### Work to complete:
- a) Answer these questions from the methods text:
(i) How many images per glass coverslip were taken on average for each day of culture?
(ii) What was PBT made of?
(iii) At what wavelength were the EIA plates read?
- b) In the methods text, why were some ET-1 values divided by the slope of NADH oxidation in the presence of intracellular LDH content? Answer in one to three sentences.
- c) Carry the methods text forward from its final sentence.

### Page text:
Quantification of OM primary culture confluence

To measure the degree of confluence of the cellular culture,we took an average of 18 images per glass coverslip for each day of culture from day 2 to day 8. We used ImageJ (Rasband,W.S., ImageJ, U. S. National Institutes of Health, Bethesda,MD, USA, http://imagej.nih.gov/ij/, 1997-2012) to quantify the percentage of total area filled by cells (n = 3 coverslips for each day).

Quantification of cellular population by LDH content

We assessed the growth of the OM primary culture following the different treatments by quantifying the content of LDH in the cells as described previously (Allen et al., 1994;Stander et al., 2018). The LDH concentration is proportional to the rate of NADH oxidation, and we thus measured activities of both the extracellular (related to the level of cellular death) and the intracellular LDH (related to the cellular population). This was respectively measured in the extracellular culture medium and in the primary cultured adherent cells extemporaneously lysed with PBT (PBS + 0.5% Triton X-100). Results were normalized to the control condition(CTL) for each culture (n = 8 from two independent primary cultures).

ET-1 measurement by EIA

ET-1 concentration in the OM primary culture medium was measured using a commercial EIA kit (Cayman Chemical, Ann Arbor, MI, USA) according to the manufacturer instructions. Plates were read at 405 nm and compared to a standard curve. Data are presented either as the raw values of ET-1 concentrations or divided by the slope of NADH oxidation in the presence of intracellular LDH content. This last measure accounts for the production of ET-1 relative tothe cellular population (n = 5/4/5 for day in vitro 3 (DIV3),DIV5 and DIV7 respectively from two independent primary cultures).

Stored data

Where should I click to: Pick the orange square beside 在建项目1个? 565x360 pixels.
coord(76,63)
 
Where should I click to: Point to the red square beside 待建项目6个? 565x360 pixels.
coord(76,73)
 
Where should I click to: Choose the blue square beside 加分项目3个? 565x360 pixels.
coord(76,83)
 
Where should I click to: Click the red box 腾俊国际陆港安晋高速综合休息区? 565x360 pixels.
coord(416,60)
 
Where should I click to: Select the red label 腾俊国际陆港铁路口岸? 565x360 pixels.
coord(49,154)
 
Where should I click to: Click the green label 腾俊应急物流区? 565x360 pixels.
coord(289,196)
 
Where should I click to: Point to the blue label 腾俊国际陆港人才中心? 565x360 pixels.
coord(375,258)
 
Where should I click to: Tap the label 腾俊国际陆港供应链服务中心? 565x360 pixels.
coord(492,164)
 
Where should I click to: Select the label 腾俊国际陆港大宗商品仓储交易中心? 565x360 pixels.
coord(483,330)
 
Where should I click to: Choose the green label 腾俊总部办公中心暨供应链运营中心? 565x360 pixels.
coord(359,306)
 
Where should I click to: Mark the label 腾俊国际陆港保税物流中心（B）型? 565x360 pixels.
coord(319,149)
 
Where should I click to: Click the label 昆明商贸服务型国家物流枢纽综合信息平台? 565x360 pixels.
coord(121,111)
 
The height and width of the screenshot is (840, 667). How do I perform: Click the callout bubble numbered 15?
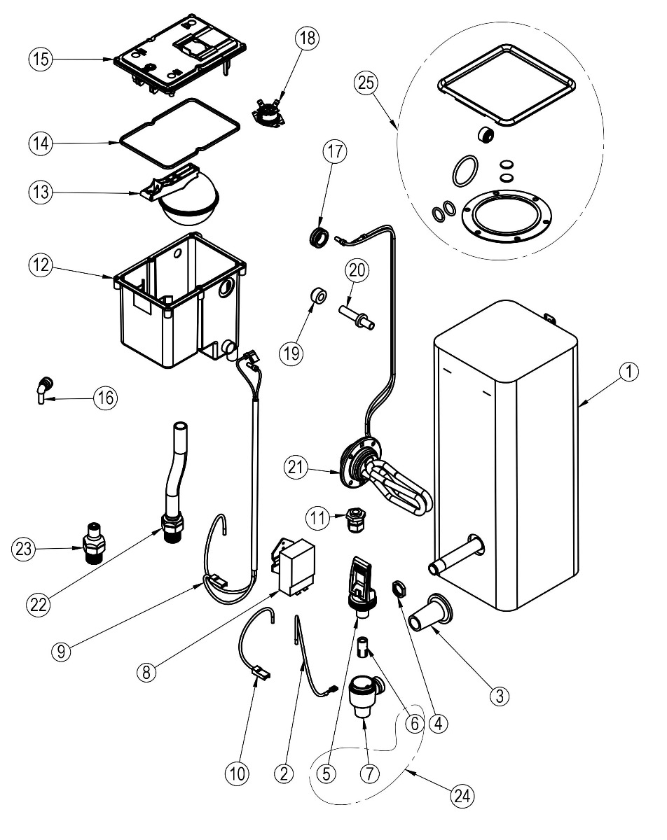click(x=40, y=59)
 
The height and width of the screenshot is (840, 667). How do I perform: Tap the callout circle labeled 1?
click(x=629, y=373)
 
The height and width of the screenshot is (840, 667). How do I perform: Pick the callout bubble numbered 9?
click(x=64, y=650)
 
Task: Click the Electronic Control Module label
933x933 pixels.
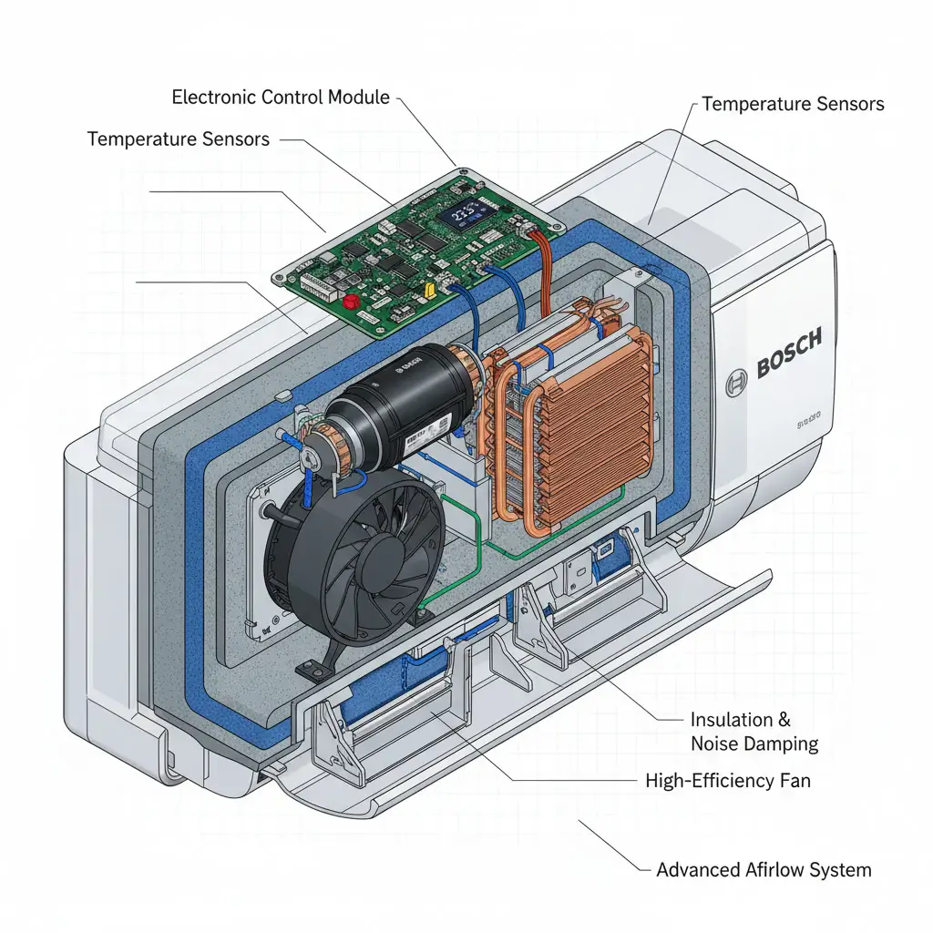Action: (280, 97)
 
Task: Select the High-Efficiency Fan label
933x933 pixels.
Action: (727, 780)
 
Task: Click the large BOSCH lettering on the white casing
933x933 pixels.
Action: (789, 354)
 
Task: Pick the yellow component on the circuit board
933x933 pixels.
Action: (430, 289)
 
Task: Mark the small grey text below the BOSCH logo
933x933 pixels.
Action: (809, 418)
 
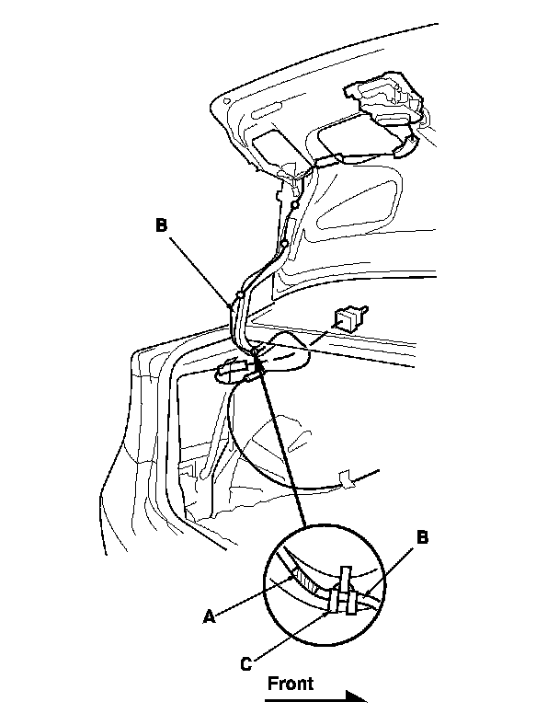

### Answer list:
- a)
(i) 18
(ii) PBS + 0.5% Triton X-100
(iii) 405 nm

- b) Dividing by that slope gives ET-1 production relative to the cellular population. The LDH concentration is proportional to the rate of NADH oxidation, and intracellular LDH is related to the cellular population.

- c)
qPCR

Total RNA was extracted from OM primary culture cells using the Trizol method and subsequently treated with DNase I.OligodT first strand cDNA were synthesized from 5 μg total RNA by the Superscript II reverse transcriptase (Invitrogen,Cergy Pontoise, France) following the manufacturer recommendations. 5 μL of 200-fold diluted cDNA templates were added to a 15 μL reaction mixture containing 200 nM primers (sequences are shown in Additional Table 1) and SYBR Green GoTaq®qPCR Master Mix (Promega, Charbonnieres,France). The expression levels of target genes were measured using the CFX Connect qPCR platform (BioRad, Hercules,CA, USA). A dissociation curve was carried out at the end of the PCR cycle to verify efficiency of primers to produce a single and specific PCR amplification. Quantification was achieved using the ΔΔCt method, and mRNA expression was normalized to the expression level of β-actin (Francois et al., 2016). An efficiency corrective factor was applied for each primer pair.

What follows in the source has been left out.